Les « choses importantes » que Noubar a à l’esprit sont celles qui nourrissent le monde intérieur et extérieur des enfants arméniens, y compris leur lien avec la diaspora et la signification de ce lien avec l’identité arménienne au sens large. « J’aimerais qu’un jeune Arménien s’identifie à un jeune Arménien du Canada », remarque-t-il. Rappelant les écrits de William Saroyan, Noubar propose une réflexion sur l’énigme de la conscience arménienne. « À ce sujet, Saroyan considérait que le monde était composé de nations sans État. Il considérait qu’il y avait des nations, et non des États, et qu’il y avait des gens dans le monde qui s’identifiaient à des valeurs communes, à une histoire commune, à des traits communs, et il pensait que des Arméniens comme ceux-là pouvaient exister n’importe où et n’importe comment ».
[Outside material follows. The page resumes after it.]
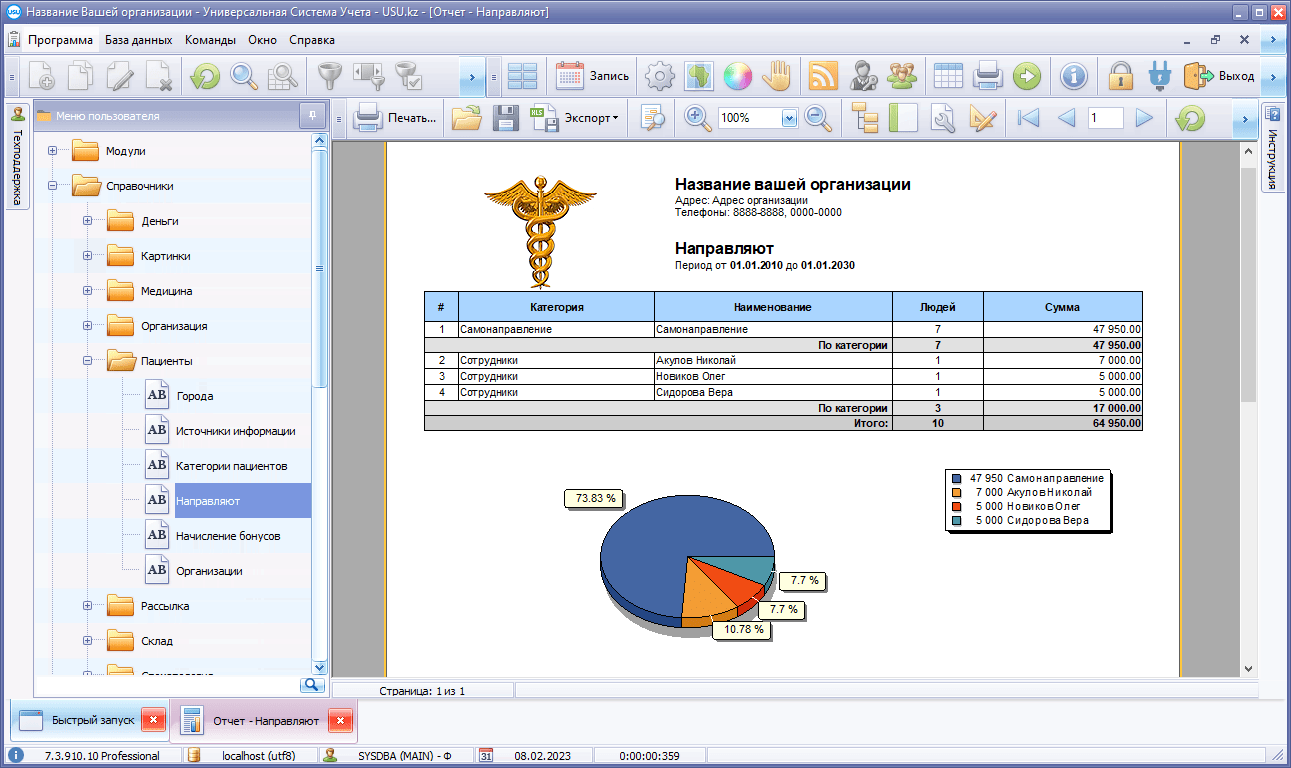Go to next report page arrow
Image resolution: width=1291 pixels, height=768 pixels.
click(x=1144, y=118)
Anna, bien que suédoise de naissance, s’intéresse de près à l’avenir de l’Arménie. « Il est très naturel pour moi de comprendre l’importance de conserver l’arménité. La Suède est là. Elle ne va nulle part. Elle compte 10 millions d’habitants. Tout va bien. Elle est sûre. Il y a de petites choses ici et là, mais rien de comparable à l’Arménie. L’Arménie doit conserver sa culture, car l’identité culturelle est très importante. Mes enfants ont un pied dans chaque droit ? Ils parlent couramment le suédois, mais ils ont grandi dans l’église arménienne avec des danses arméniennes. C’est très important pour leur identité.
Pour Anna, sa relation avec l’expérience arménienne a beaucoup changé depuis les premières années où elle a présenté Noubar et ses deux frères à son clan de femmes suédoises fortes. À l’époque, la musique arménienne lui était aussi étrangère que les promenades suédoises dans la nature l’étaient pour Noubar. Aujourd’hui, elle l’entoure et remplit sa maison. « J’étais au Cap, ma troisième fille y avait ses amis, je suis allée à la piscine et il n’y avait que de la musique arménienne, une sorte de musique de danse. C’est amusant à voir, vous savez, et ils se sentent attachés à la culture, les uns aux autres, et au pays. C’est une bonne chose. Il faut avoir un sentiment d’appartenance. Il y a tellement de gens qui n’ont pas d’appartenance.
Le Fonds pour les enfants d’Arménie est fier de travailler avec des partenaires comme les Afeyans pour préserver le prochain chapitre de l’histoire arménienne.
Cet article a été initialement publié sur coaf.org par le Fonds pour les enfants d’Arménie (COAF). Le COAF est une organisation à but non lucratif qui se consacre à la transformation de la vie des enfants dans les zones rurales d’Arménie grâce à une approche holistique de l’éducation, des soins de santé, des soins aux enfants et aux familles, et du développement économique. Le COAF a aidé plus de 100 000 bénéficiaires à élargir leur univers afin qu’ils puissent se forger un avenir plus radieux.